= 1972 National Society of Film Critics Awards =

Annual US film award ceremony

7th NSFC Awards

December 29, 1972

----
Best Film:

 The Discreet Charm
of the Bourgeoisie

The 7th National Society of Film Critics Awards, given on 29 December 1972, honored the best filmmaking of 1972.

The member critics voting were Hollis Alpert of World, Gary Arnold of The Washington Post, Vincent Canby of The New York Times, Charles Champlin of the Los Angeles Times, Jay Cocks of Time, Judith Crist of New York, David Denby of The Atlantic, Bernard Drew of the Gannett News Service, Roger Ebert of the Chicago Sun-Times, Joseph Gelmis of Newsday, Penelope Gilliatt of The New Yorker, Roger Greenspun of The New York Times, Molly Haskell of The Village Voice, Pauline Kael of The New Yorker, Michael Korda of Glamour, Arthur Knight of Saturday Review, Thomas Meehan of Saturday Review, William S. Pechter of Commentary, Andrew Sarris of The Village Voice, Richard Schickel of Life, Bruce Williamson of Playboy, and Paul D. Zimmerman of Newsweek.

== Winners ==

=== Best Picture ===
- The Discreet Charm of the Bourgeoisie (30 points)

2. The Godfather (28 points)

3. Cries and Whispers (25 points)

4. The Emigrants (13 points)

5. The Sorrow and the Pity (9 points)

=== Best Director ===
- Luis Buñuel - The Discreet Charm of the Bourgeoisie (36 points)

2. Francis Ford Coppola - The Godfather (25 points)

3. Ingmar Bergman - Cries and Whispers (24 points)

4. Jan Troell - The Emigrants (9 points)

=== Best Actor ===
- Al Pacino - The Godfather (28 points)

2. Marlon Brando - The Godfather (21 points)

3. Peter O'Toole - The Ruling Class (13 points)

4. Alec McCowen - Travels with My Aunt (9 points)

=== Best Actress ===
- Cicely Tyson - Sounder (30 points)

2. Harriet Andersson - Cries and Whispers (23 points)

3. Bulle Ogier - La Salamandre and L'amour fou (20 points)

4. Janet Suzman - A Day in the Death of Joe Egg (16 points)

5. Liza Minnelli - Cabaret (9 points)

=== Best Supporting Actor (tie) ===
- Eddie Albert - The Heartbreak Kid (18 points)
- Joel Grey - Cabaret (18 points)

3. Robert Duvall - The Godfather (14 points)

4. Barry Foster - Frenzy (13 points)

=== Best Supporting Actress ===
- Jeannie Berlin - The Heartbreak Kid (26 points)

2. Ida Lupino - Junior Bonner (11 points)

2. Susan Tyrrell - Fat City (11 points)

4. Cybill Shepherd - The Heartbreak Kid (10 points)

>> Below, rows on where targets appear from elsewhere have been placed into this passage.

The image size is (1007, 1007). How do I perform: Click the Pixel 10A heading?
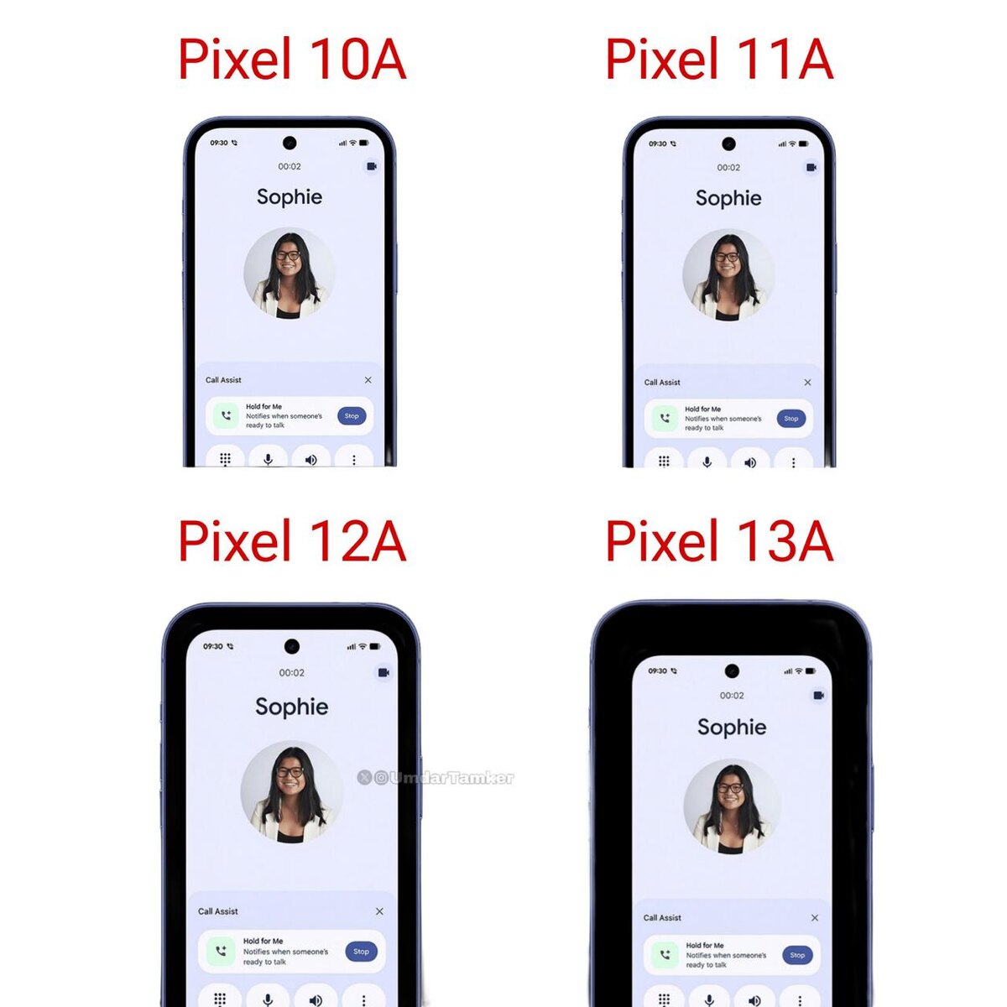coord(291,59)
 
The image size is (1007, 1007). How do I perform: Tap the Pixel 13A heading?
coord(719,540)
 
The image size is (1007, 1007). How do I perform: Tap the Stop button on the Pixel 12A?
coord(361,951)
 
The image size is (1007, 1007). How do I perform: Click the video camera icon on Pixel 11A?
coord(811,167)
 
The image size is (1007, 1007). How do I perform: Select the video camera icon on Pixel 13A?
coord(819,695)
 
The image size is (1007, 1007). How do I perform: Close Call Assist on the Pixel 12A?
coord(379,910)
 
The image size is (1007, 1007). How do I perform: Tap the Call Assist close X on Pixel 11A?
coord(807,383)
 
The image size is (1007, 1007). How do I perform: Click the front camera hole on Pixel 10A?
coord(290,143)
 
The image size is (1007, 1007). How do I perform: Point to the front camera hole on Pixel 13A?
coord(732,670)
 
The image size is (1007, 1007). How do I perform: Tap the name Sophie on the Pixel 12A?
coord(291,707)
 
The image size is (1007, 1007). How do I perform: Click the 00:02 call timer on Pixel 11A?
coord(728,167)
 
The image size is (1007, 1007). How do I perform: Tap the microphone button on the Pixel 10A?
coord(268,460)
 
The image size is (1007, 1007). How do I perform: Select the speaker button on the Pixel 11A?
coord(750,462)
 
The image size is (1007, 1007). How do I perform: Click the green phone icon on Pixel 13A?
coord(665,955)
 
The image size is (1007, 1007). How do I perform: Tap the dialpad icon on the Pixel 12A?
coord(220,997)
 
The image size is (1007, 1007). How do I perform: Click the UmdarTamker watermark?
coord(436,778)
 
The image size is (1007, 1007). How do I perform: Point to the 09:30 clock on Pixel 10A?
coord(219,143)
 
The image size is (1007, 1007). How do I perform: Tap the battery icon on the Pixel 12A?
coord(374,646)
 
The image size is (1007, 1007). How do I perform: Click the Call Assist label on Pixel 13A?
coord(662,918)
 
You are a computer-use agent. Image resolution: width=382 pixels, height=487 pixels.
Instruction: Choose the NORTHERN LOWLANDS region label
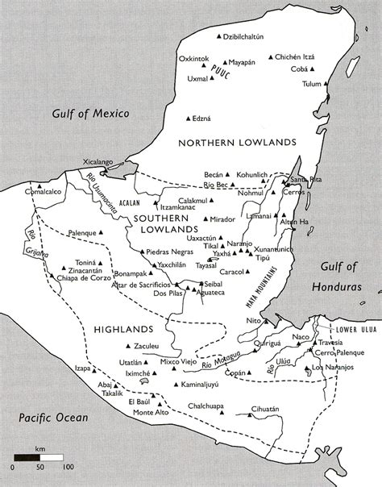(237, 142)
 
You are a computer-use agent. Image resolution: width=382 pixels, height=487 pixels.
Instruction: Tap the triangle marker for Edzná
(187, 118)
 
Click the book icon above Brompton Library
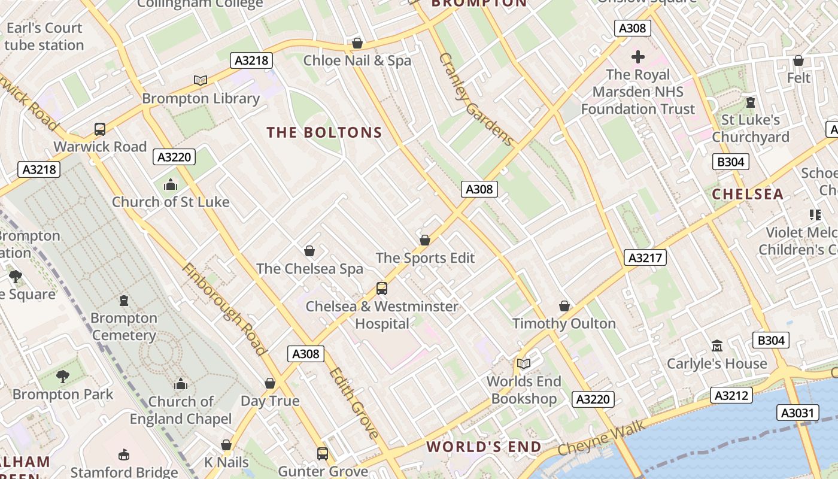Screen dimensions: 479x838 point(201,80)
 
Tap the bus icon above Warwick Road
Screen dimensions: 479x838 point(100,129)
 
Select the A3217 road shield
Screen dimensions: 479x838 point(645,257)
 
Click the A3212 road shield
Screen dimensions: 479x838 point(731,395)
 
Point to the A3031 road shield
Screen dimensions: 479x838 point(799,412)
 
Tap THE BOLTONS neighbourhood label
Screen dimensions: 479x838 point(324,132)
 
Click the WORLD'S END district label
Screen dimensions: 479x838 point(484,447)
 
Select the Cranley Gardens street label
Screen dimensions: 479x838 point(476,99)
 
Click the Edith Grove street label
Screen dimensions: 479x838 point(353,402)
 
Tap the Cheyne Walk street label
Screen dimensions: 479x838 point(601,438)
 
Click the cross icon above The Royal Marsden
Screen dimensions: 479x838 point(638,57)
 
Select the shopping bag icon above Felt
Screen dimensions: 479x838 point(798,60)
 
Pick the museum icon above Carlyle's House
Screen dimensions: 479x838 point(717,345)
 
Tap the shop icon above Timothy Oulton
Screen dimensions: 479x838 point(564,306)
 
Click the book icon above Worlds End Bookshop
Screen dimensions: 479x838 point(524,363)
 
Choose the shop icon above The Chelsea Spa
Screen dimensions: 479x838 point(309,250)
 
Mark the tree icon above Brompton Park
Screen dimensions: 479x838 point(62,377)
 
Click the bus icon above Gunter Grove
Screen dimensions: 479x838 point(323,453)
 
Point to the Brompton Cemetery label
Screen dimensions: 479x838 point(123,326)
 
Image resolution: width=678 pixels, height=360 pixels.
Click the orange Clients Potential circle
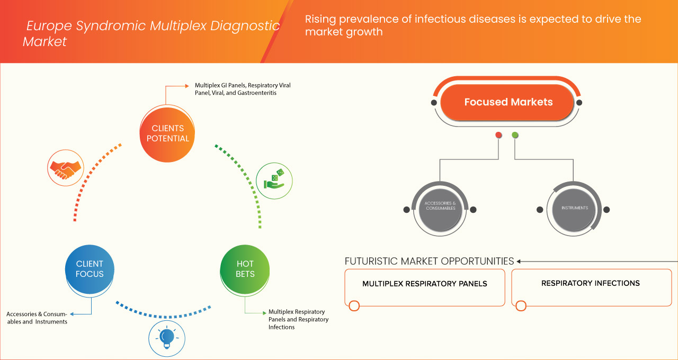tap(167, 133)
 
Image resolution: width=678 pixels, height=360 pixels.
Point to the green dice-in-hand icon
tap(274, 179)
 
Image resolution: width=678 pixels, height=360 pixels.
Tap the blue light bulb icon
tap(167, 337)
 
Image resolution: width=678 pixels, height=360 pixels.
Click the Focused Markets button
tap(507, 102)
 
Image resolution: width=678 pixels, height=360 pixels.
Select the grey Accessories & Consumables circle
tap(440, 208)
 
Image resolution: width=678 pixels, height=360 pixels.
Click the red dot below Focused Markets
tap(498, 135)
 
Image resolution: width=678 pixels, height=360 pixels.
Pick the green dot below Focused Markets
tap(515, 135)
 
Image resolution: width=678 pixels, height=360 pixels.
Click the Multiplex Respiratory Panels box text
tap(424, 284)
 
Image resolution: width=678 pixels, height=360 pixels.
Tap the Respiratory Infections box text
tap(590, 283)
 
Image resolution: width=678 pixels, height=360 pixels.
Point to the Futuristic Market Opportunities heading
tap(429, 261)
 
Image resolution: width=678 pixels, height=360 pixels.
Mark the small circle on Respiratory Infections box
tap(521, 305)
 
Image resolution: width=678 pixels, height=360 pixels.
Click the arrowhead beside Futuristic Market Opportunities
tap(519, 261)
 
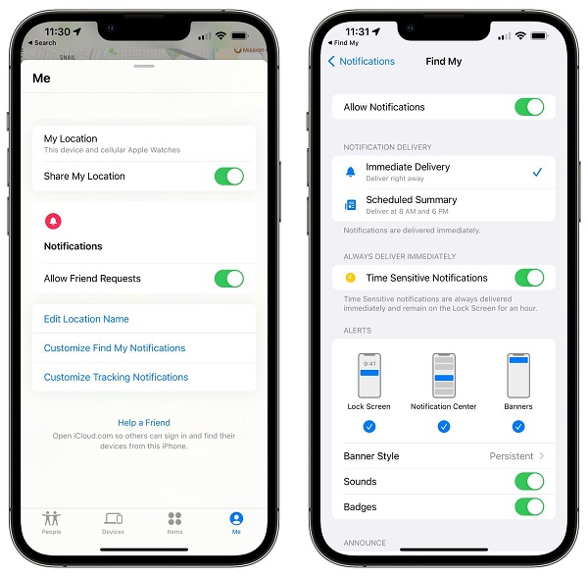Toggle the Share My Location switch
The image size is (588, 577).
pos(228,177)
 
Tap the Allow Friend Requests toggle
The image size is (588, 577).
pos(228,279)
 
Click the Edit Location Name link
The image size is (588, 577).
pos(86,319)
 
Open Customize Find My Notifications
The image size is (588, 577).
pos(115,348)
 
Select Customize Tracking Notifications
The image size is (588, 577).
pos(116,377)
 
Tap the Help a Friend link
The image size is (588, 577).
pos(144,423)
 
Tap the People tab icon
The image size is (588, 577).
pos(51,519)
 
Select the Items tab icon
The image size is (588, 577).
pos(174,519)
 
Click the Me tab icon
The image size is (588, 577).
pos(235,519)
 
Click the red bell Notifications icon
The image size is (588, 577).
pos(53,222)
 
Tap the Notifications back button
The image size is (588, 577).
pos(361,61)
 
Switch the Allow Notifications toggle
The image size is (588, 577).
pos(528,107)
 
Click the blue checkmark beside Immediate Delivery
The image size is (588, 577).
pos(536,172)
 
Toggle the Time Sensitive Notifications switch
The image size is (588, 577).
pos(528,278)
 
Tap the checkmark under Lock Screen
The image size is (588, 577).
pos(368,426)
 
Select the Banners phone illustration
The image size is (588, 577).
pos(518,375)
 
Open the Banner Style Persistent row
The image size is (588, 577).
pos(443,456)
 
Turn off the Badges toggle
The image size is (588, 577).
pos(528,507)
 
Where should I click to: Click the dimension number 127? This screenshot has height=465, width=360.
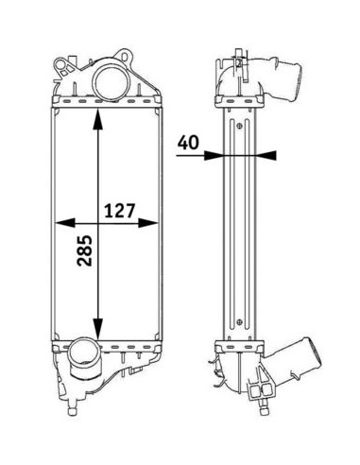119,211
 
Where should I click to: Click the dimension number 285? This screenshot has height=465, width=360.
84,250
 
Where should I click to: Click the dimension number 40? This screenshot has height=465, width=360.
188,143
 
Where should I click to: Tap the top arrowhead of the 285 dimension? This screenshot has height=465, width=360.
98,119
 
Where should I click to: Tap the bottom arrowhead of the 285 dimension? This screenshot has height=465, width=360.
98,329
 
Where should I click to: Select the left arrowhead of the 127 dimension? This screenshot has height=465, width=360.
65,223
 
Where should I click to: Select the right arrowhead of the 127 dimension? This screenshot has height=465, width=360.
147,223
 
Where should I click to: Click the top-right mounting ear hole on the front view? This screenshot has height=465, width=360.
125,57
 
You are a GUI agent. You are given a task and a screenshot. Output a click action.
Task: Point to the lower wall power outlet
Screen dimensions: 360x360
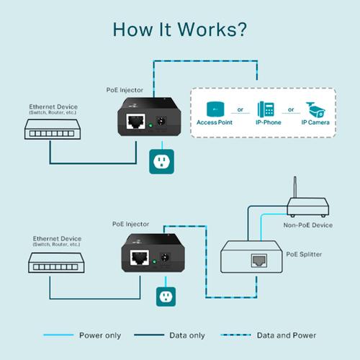(166, 297)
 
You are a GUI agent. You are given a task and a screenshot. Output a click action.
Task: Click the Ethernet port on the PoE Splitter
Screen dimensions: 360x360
(255, 260)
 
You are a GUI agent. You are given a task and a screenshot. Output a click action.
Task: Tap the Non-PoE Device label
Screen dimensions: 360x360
(307, 225)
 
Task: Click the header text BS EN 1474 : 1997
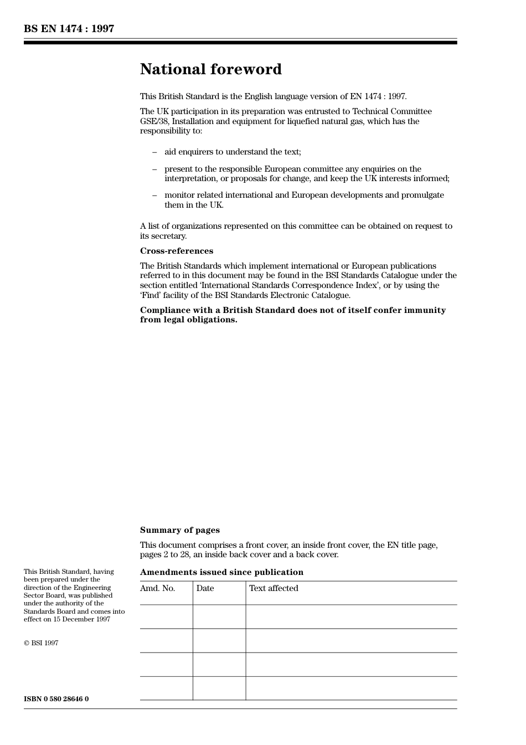pyautogui.click(x=69, y=29)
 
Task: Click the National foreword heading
pyautogui.click(x=210, y=69)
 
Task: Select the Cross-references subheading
pyautogui.click(x=176, y=251)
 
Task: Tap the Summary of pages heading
pyautogui.click(x=179, y=530)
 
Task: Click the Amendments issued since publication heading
pyautogui.click(x=221, y=572)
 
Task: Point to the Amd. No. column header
pyautogui.click(x=157, y=588)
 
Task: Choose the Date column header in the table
pyautogui.click(x=205, y=588)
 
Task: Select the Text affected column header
pyautogui.click(x=274, y=588)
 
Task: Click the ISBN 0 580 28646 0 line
pyautogui.click(x=56, y=699)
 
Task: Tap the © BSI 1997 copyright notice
pyautogui.click(x=41, y=643)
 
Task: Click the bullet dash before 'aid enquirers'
pyautogui.click(x=154, y=152)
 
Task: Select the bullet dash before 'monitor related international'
pyautogui.click(x=154, y=195)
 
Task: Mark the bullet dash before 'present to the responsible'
pyautogui.click(x=154, y=169)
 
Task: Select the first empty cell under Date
pyautogui.click(x=219, y=616)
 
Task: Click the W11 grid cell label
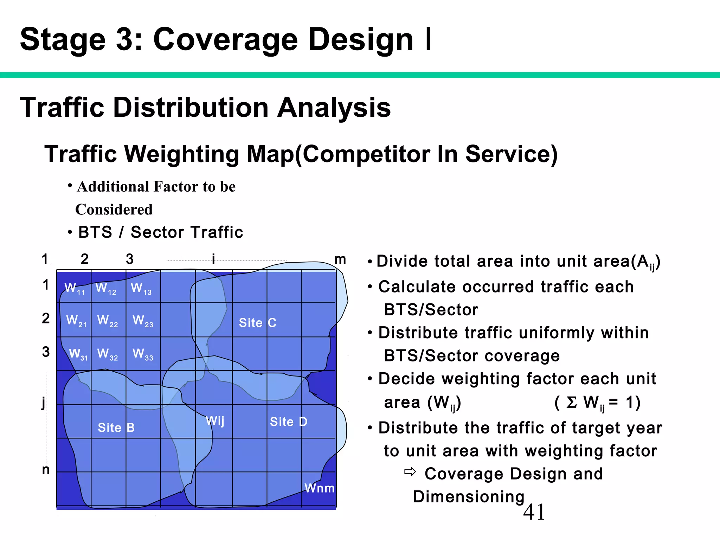(x=75, y=289)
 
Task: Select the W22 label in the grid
(x=107, y=321)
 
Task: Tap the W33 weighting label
(x=143, y=354)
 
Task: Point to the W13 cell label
(x=141, y=289)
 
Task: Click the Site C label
(x=257, y=323)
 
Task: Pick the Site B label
(x=116, y=428)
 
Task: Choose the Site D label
(x=288, y=422)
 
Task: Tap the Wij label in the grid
(x=215, y=420)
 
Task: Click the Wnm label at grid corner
(x=319, y=488)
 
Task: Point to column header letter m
(x=340, y=259)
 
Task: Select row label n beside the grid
(x=46, y=470)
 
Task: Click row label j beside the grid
(x=44, y=402)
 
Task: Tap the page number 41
(x=534, y=512)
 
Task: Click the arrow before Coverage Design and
(x=410, y=472)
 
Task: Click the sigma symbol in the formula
(x=572, y=402)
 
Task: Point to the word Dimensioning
(x=469, y=497)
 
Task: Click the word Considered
(x=114, y=210)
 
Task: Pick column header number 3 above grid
(x=129, y=259)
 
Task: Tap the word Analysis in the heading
(x=334, y=108)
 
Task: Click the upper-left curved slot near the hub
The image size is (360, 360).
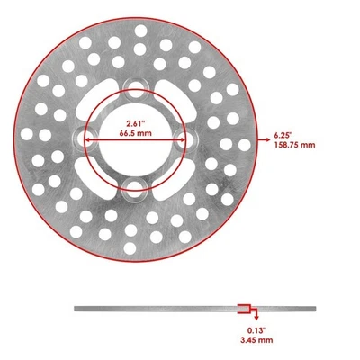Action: click(x=101, y=105)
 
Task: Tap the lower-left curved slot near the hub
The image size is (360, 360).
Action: click(x=101, y=171)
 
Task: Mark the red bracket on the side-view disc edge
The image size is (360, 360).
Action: click(x=243, y=310)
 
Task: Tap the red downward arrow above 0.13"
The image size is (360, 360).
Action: click(x=256, y=317)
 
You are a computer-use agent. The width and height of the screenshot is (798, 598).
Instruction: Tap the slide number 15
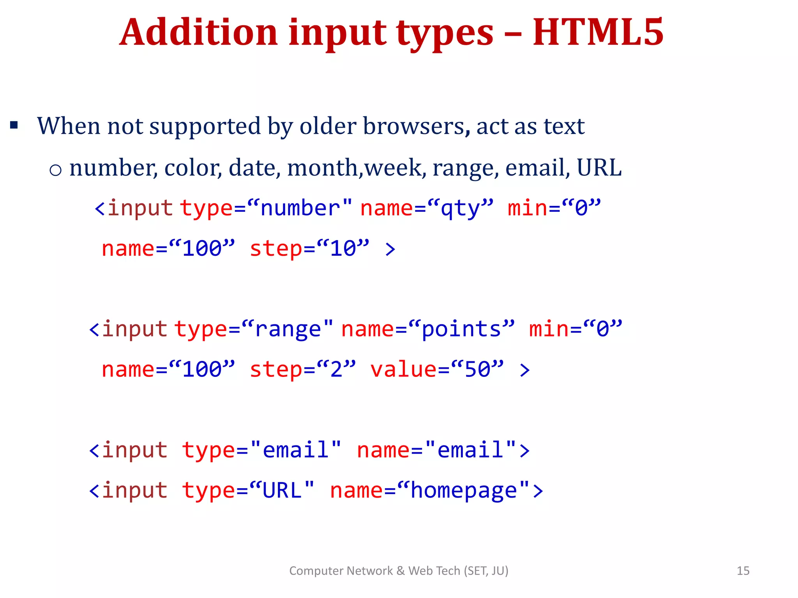coord(743,571)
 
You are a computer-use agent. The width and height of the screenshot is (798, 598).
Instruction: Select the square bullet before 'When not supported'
coord(14,125)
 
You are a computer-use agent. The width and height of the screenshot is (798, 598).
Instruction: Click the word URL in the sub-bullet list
coord(599,168)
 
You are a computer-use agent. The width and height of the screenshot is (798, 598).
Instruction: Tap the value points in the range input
coord(462,329)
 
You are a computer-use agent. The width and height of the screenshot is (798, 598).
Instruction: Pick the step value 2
coord(336,369)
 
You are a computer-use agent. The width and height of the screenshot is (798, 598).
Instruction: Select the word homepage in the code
coord(464,491)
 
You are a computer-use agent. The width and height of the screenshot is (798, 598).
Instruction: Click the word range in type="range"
coord(288,329)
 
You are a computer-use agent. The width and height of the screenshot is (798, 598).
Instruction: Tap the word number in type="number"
coord(300,208)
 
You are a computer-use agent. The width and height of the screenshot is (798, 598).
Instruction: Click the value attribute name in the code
coord(404,369)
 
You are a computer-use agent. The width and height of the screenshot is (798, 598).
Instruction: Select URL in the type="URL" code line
coord(282,491)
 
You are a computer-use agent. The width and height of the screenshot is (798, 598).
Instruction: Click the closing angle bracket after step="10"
coord(390,249)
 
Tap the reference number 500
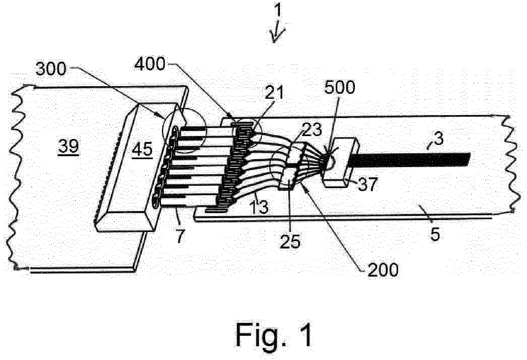tap(339, 87)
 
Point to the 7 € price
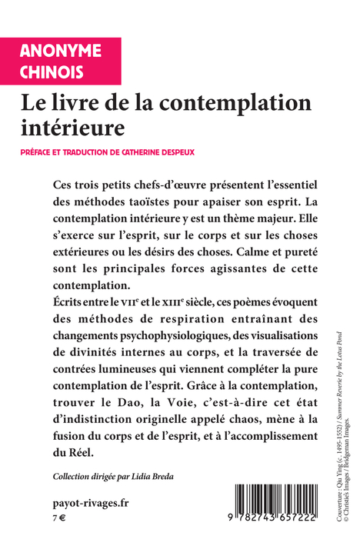pyautogui.click(x=58, y=518)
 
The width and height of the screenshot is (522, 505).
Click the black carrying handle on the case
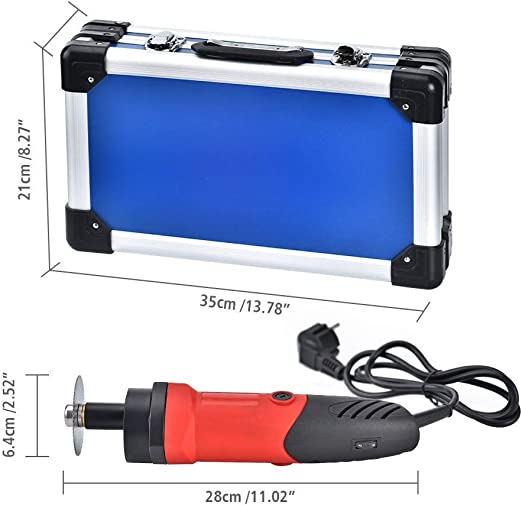pyautogui.click(x=253, y=51)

5. Harriet Andersson - Cries and Whispers (9 points)

=== Best Screenplay ===
- Ingmar Bergman - Cries and Whispers (27 points)

2. Luis Buñuel and Jean-Claude Carrière - The Discreet Charm of the Bourgeoisie (20 points)

3. John Berger and Alain Tanner - La Salamandre (11 points)

4. Jan Troell and Bengt Forslund - The Emigrants (9 points)

4. Francis Ford Coppola and Mario Puzo - The Godfather (9 points)

=== Best Cinematography ===
- Sven Nykvist - Cries and Whispers (28 points)

2. Vilmos Zsigmond - Images (25 points)

3. Gordon Willis - The Godfather (22 points)

4. Geoffrey Unsworth - Cabaret (11 points)

=== Special awards ===
- Mon Oncle Antoine, "a film released in 1972 which, although not sufficiently recognized by public attendance, has nevertheless been an outstanding cinematic achievement."
- Ivan Passer, "a person working in cinema whose contribution to film art has not yet received due public recognition."
- Robert Kaylor , "a person working in cinema whose contribution to film art has not yet received due public recognition."